HA: Me lembro que a gente construiu do zero o motel que eles vão, e o coração de luzes também era um ícone muito presente. O cenário do motel é incrível, Carlota construiu tudo de madeira e a gente filmou tudo no mesmo prédio, o Edifício Pernambuco, só mudávamos de andar para as cenas internas.
O camarim a gente colocou na cobertura do prédio, o motel foi no andar da pré-produção, e a boate foi em outro andar abandonado, onde puxamos luz e fizemos instalações elétricas. O objetivo era transformar o barato numa estética futurista, meio kitsch e camp, construindo a partir disso. Essa pegada tem sido recorrente no que eu tenho feito, e também fala muito sobre esse “futuro de papel laminado”. Trabalhamos com materiais muito baratos e assumimos essa estética. A peruca de Magexy é feita de “chicote”, de papel laminado.

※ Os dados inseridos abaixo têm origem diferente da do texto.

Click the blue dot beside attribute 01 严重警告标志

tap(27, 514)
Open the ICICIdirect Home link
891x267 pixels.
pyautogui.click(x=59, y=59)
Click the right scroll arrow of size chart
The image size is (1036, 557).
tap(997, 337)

H: E como você chegou ao elenco certo para esse projeto?
HA: Fiz uma chamada uns cinco meses antes de filmar, quando descobri o Cadu [Carlos Eduardo Ferraz], que faz o Pedro/Magexy. Ele acabou se tornando um amigo e ajudou na pesquisa para achar Miguel [Mateus Maia]. Eles trabalhavam juntos no mesmo espetáculo. Eu até chorei na hora do teste.
Foi um processo de imersão mesmo. Todos estavam desde o comecinho ensaiando, criando, com muita construção de todos juntos. Os meninos improvisaram coisas e falas que entraram no filme, é um elenco que eu tenho muito carinho.
H: Você já tem ideia de qual vai ser o próximo curta ou longa?
HA: Ainda tá muito foda pensar em set por causa da pandemia, estamos viveno um rolé muito louco de quase dois anos. Mas As Lunáticas [banda de drag queens que aparece em “Românticos”] vão originar um novo filme. Nós amamos tanto que, assim que acabou, fui escrever o curta delas. Devemos gravar no ano que vem. Já tá aprovado e teríamos começado antes se não fosse a pandemia. Originou um outro universo, mas não está relacionado ao roteiro original. É a história da banda, meio que num “Arrudaverso”.
Paralelo a isso, ainda estou começando a trabalhar no longa-metragem dos “Românticos”. Ainda me sinto pequeno em algumas coisas, sempre me pego adiando isso, mas a circulação do curta foi tão linda que estou pensando nisso e indo em busca de financiamento direto.